I've been using CAPICOM at work. Since most COM objects are supposed to work with VB, the string values returned by COM functions (in my case CAPICOM::Certificate.Export()) have some bizarre and baroque semantics when called from C++. One quirk I found particularly amusing was the memory allocation behind BSTRs; here's what "Eric's Complete Guide to BSTR Semantics" has to say about what's happening under the hood for BSTRs:

COM code uses the BSTR to store a Unicode string, short for "Basic String". (So called because this method of storing strings was developed for OLE Automation, which was at the time motivated by the development of the Visual Basic language engine.)

...

  1. If you write a function which takes an argument of type BSTR then you are required to accept NULL as a valid BSTR and treat it the same as a pointer to a zero-length BSTR. COM uses this convention, as does Visual Basic and VBScript, so if you want to play well with others you have to obey this convention.
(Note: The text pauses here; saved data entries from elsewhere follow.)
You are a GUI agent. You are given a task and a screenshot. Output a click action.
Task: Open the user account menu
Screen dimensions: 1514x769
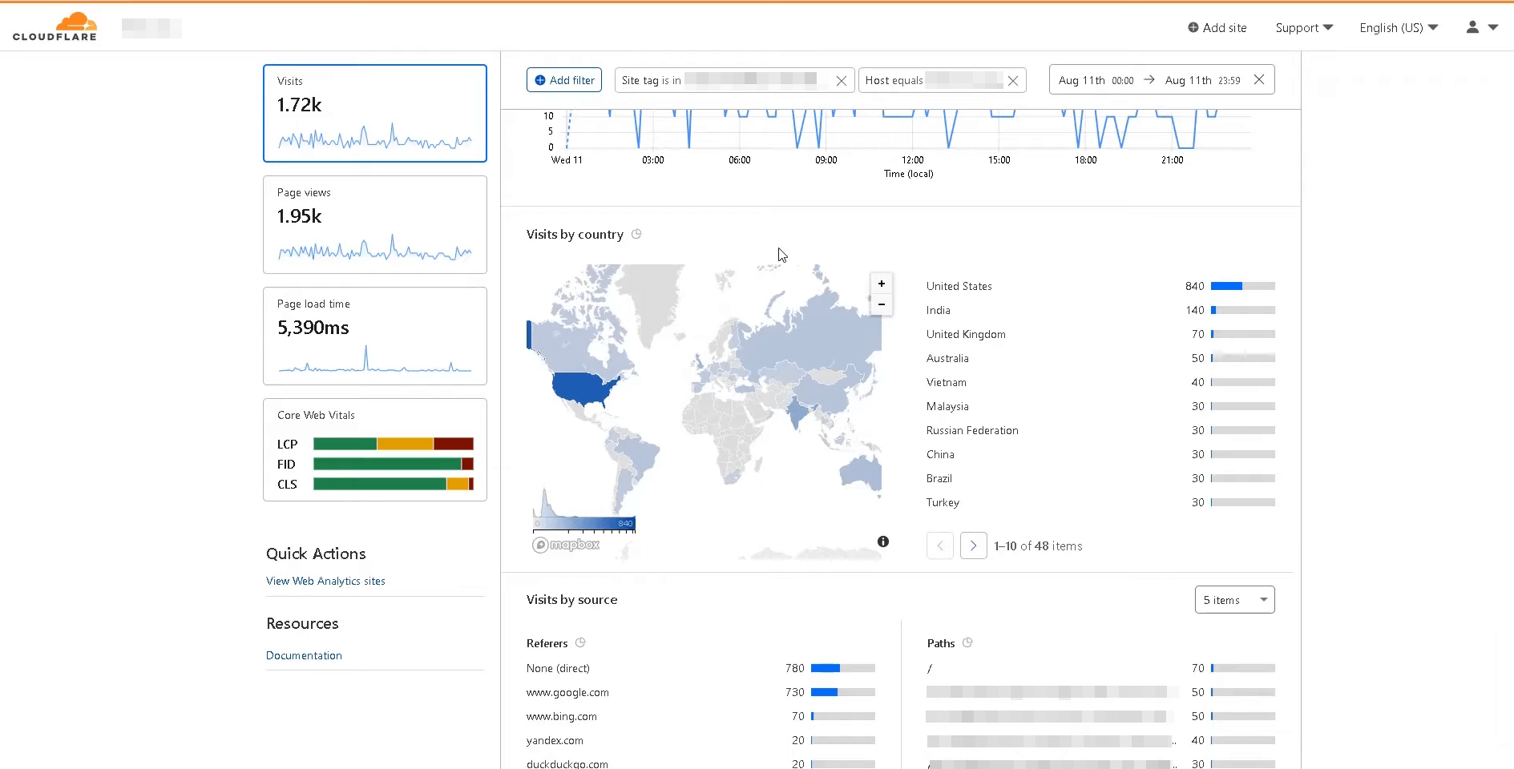click(1481, 27)
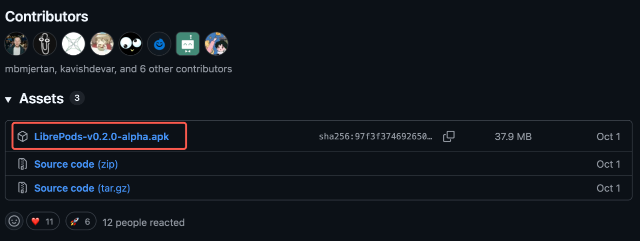
Task: Click the blue smiley face contributor avatar
Action: [x=160, y=44]
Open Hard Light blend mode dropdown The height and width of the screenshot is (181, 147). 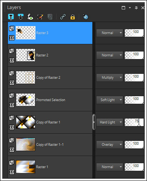(x=110, y=122)
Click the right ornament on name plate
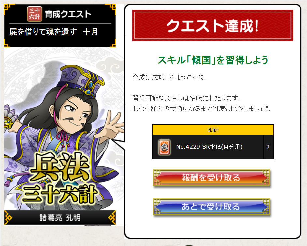This screenshot has height=246, width=307. (x=112, y=218)
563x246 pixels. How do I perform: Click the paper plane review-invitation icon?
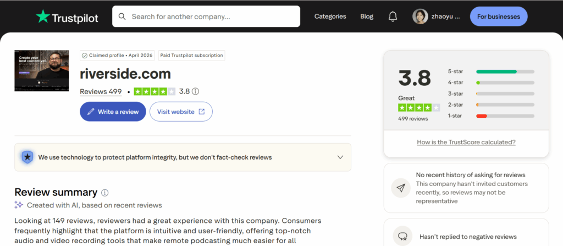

If a string variable in VB happens to be an empty string then VB might pass it as NULL or as a zero-length buffer -- it is entirely dependent on the internal workings of the VB program.
  2. BSTRs are always allocated and freed with SysAllocString, SysAllocStringLen, SysFreeString and so on. The underlying memory is cached by the operating system and it is a serious, heap-corrupting error to call "free" or "delete" on a BSTR. Similarly it is also an error to allocate a buffer with "malloc" or "new" and cast it to a BSTR. Internal operating system code makes assumptions about the layout in memory of a BSTR which you should not attempt to simulate.
  3. The number of characters in a BSTR is fixed. A ten-byte BSTR contains five Unicode characters, end of story.
  4. A BSTR always points to the first valid character in the buffer. This is not legal:

    
    BSTR bstrName = SysAllocString(L"John Doe");
    BSTR bstrLast = &bstrName[5]; // ERROR
    
    

    bstrLast is not a legal BSTR

....

When you call SysAllocString(L"ABCDE") the operating system actually allocates sixteen bytes. The first four bytes are a 32 bit integer representing the number of valid bytes in the string -- initialized to ten in this case. The next ten bytes belong to the caller and are filled in with the data passed in to the allocator. The final two bytes are filled in with zeros. You are then given a pointer to the data, not to the header.

(Emphasis is mine)

Strings with a length prefix and a double-NULL suffix. Now that's what I call efficient use of memory! Seriously though, this is like some sort of programming time warp; it reminds me of both the Pascal-induced single-byte length prefix strings the Mac Toolbox calls used and the associated (and equally wacky) string-conversion functions. Ah, history.